# [Text]
Start of Block
TOPEKA, KANS. An Atchison, Topeka & Santa Fe softball team has recently defeated Dustin Optical 6-1 to remain unbeaten. Texaco, Hallmark Cards, the Kansas Reception and Diagnostic Center and Indian Dry Wall have also felt the wrath of the Santa Fe. The Santa Fe coach says that his highballers have attracted as many as 2,500 spectators to tournament games and invites the inquirer to tonight's game against Dry Wall. Unfortunately, the railroad is washed out by one of those melodramatic Kansas thunderstorms which splatter the whole sky with oil-paint colors and lightning. Rain gushes, hailstones tattoo and Santa Fe Park, down by the levee near where Cartwright crossed the Kansas River at Papans Ferry, is wetter than Noah's raincoat.
ROSSVILLE, KANS. After crossing the Kansas, Cartwright wrote: "There was much quarreling today and this evening we held a council and decided to 'split up.' " There are no further notes for 18 days.
Up the storied valley of the Big Blue, in this typical prairie town, the archetypical Sunday semipro stadium survives. Great oaks march down to the foul lines, ring the outfield and shade the little grandstand, neat in white paint. In big, precise, dark-green block capitals the backstop wall is lettered ROSSVILLE. It is pure cool green nostalgia. You can almost see the watermelons, the boaters and derby hats of spectators, and the ballooning knickers and flat-topped caps of the players.
End of Block
# [Data provided]
Start of Block
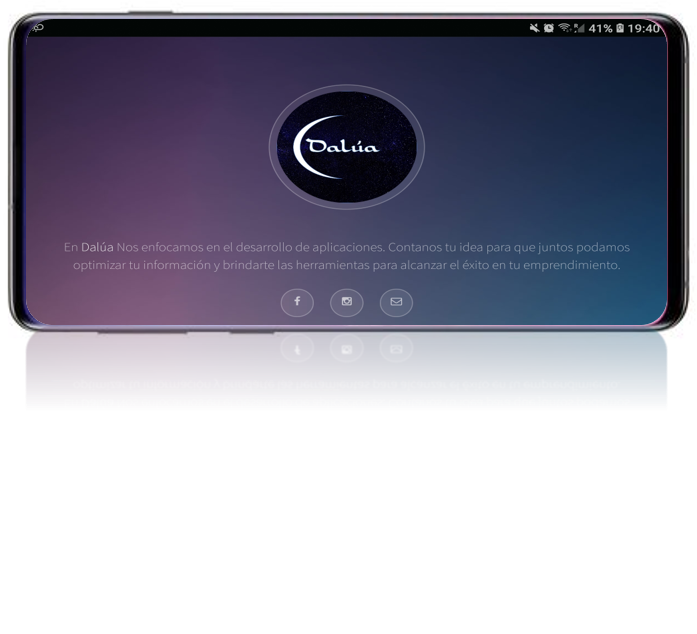Screen dimensions: 697x634
Task: Tap the 19:40 clock in status bar
Action: (644, 28)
End of Block
# [What is expected]
Answer from the text on Kansas ball teams and parks:
(a) By what score did the Atchison, Topeka & Santa Fe team defeat Dustin Optical?
(b) For how many days are there no further notes after Cartwright's entry about splitting up?
(c) What word is lettered on the Rossville backstop wall, and in what color?

# [Solved problem]
(a) 6-1
(b) 18 days
(c) ROSSVILLE, in dark green